My Size, Inc. has sued a group of activist investors for what the fit technology software provider says is misleading stockholders and waging an illegal proxy contest to seize control of the company board.
The defendants in the case are largely tied to two investment firms and their head executives: David Lazar, CEO of investment firm Custodian Ventures LLC; and Milton C. Ault III, CEO of Ault Capital Management LLC. Lazar and Custodian are listed as defendants alongside David Aboudi, Patrick Loney and David Natan (collectively known as the “Lazar defendants”). And the “Ault defendants” include Ault and Ault Capital Management LLC, as well as Ault Alpha LP, Ault Alpha GP LLC and Ault & Company, Inc., all of which are subsidiaries of Ault Global Holdings, Inc.
Custodian Ventures, which owns approximately 9.99 percent of My Size’s outstanding shares, nominated Lazar, Aboudi, Loney and Natan to the body measurement technology company’s board of directors in June. Ault owns 9.9 percent of My Size.
The nominations came as the investment firm said in a letter to shareholders that the creator of MySizeID oversaw “significant destruction of stockholder value.” The letter indicated that My Size Inc.’s stock price declined by a “staggering” 98.7 percent since going public in 2014. Custodian also attacked My Size for never having reported a profitable quarter, and pointed out that the software provider’s auditor raised “substantial doubts about the company’s ability to even continue as a going concern.”
In the lawsuit, My Size asserts that the activist group has engaged in what it calls a “wolf pack” campaign over the past year to take control of the board through an unlawful proxy solicitation and by filing “false and misleading” Schedule 13D forms with the Securities and Exchange Commission (SEC). Schedule 13D forms are filled out when an investor acquires more than 5 percent of a company’s shares.
My Size asserts that the defendants violated Exchange Act proxy rules in their attempts to solicit votes without a proxy statement on file with the SEC.
In particular, My Size alleges Lazar used WhatsApp Messenger to contact at least one investor as part of an effort to solicit votes in favor of the slate of insurgent director nominees. Lazar went as far as to instruct the investor when they should purchase My Size shares, so that those shares could be eligible to be voted at the company’s upcoming annual shareholders meeting, the company said.

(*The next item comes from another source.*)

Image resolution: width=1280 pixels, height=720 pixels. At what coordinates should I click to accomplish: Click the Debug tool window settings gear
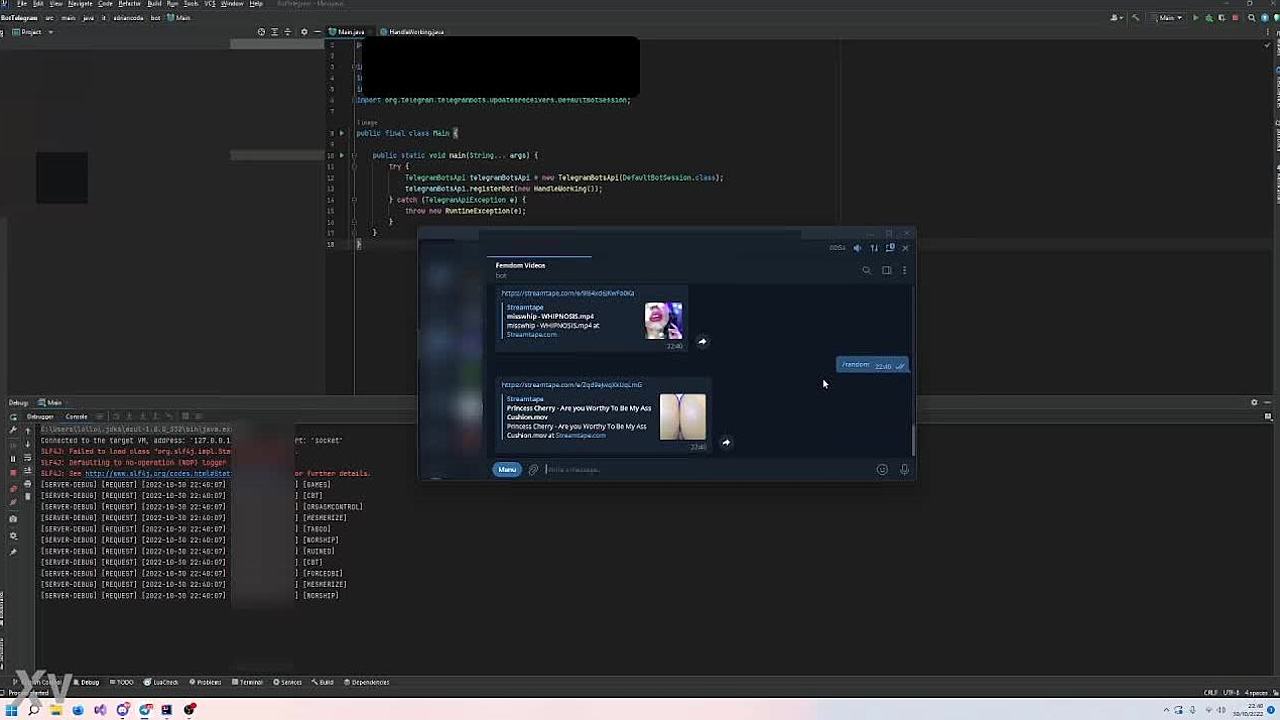[x=1254, y=403]
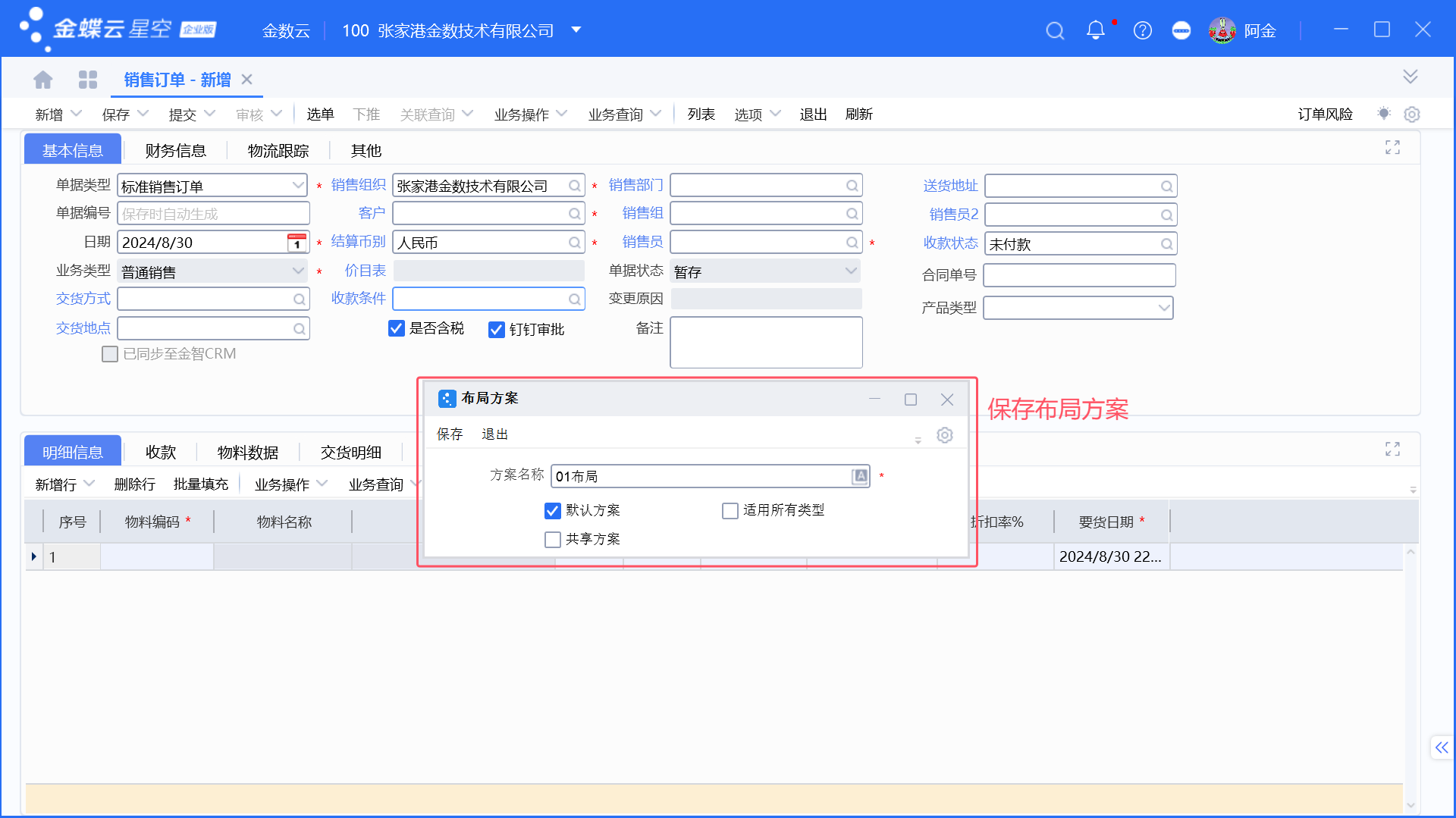The image size is (1456, 818).
Task: Open the calendar picker for 日期 field
Action: coord(297,243)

Filed in the U.S. District Court for the Southern District of New York, the suit alleges that the activist group failed to disclose that the true purpose underlying its security purchases was to merge My Size with another company.
My Size says it was left with no other option than to take legal action to enjoin the defendants from “misleading stockholders for their own benefit.”
“The board and management team have decided to take this extraordinary step to protect My Size for the benefit of all stockholders. We firmly believe that the activist group has purposefully misled stockholders for its own benefit and in doing so, has violated the federal securities laws,” said Ronen Luzon, CEO and founder of My Size. “We look forward to resolving this matter as quickly as possible, so management can turn its focus back to commercializing our cutting-edge technology and strengthening our market position. Following the addition of a seasoned industry executive to our board in August and the consolidation of our IP portfolio exclusively within the company, we believe My Size is well-positioned to seize greater market share and deliver value for stockholders in the coming quarters.”
In its complaint, My Size asserts that the activist group has carried out a number of unlawful activities.
The company claims that the defendants made “false and misleading” regulatory filings that failed to properly disclose the formation and membership of the activist group, alleging that the defendants failed to fully disclose that they had entered into one or more undisclosed contracts, arrangements, understandings or relationships to gain control of the company.
My Size also contends the activist group failed to disclose in its SEC filings that its purchases of the company’s securities were done to facilitate a “shell-style reverse merger” or other similar transaction, claiming that the activist would replace My Size’s current business with an entirely different one.
The measurement tool maker also pointed to an episode on Ault’s YouTube channel published the day after the filing of Ault’s Schedule 13D and Lazar’s second Schedule 13D/A. In the video, Ault said that he and Lazar collectively controlled 20 percent of the outstanding stock in the company and stated his belief that My Size “should merge with another public company very similar to Ikonics, (a screen printing and imaging solutions technology)…we are going to be pushing for them to take action and get the company into another business.”
My Size’s board intends to schedule the company’s annual shareholder meeting and will present its director candidates for election at the meeting in its proxy materials, which will be filed with the SEC in “due course.”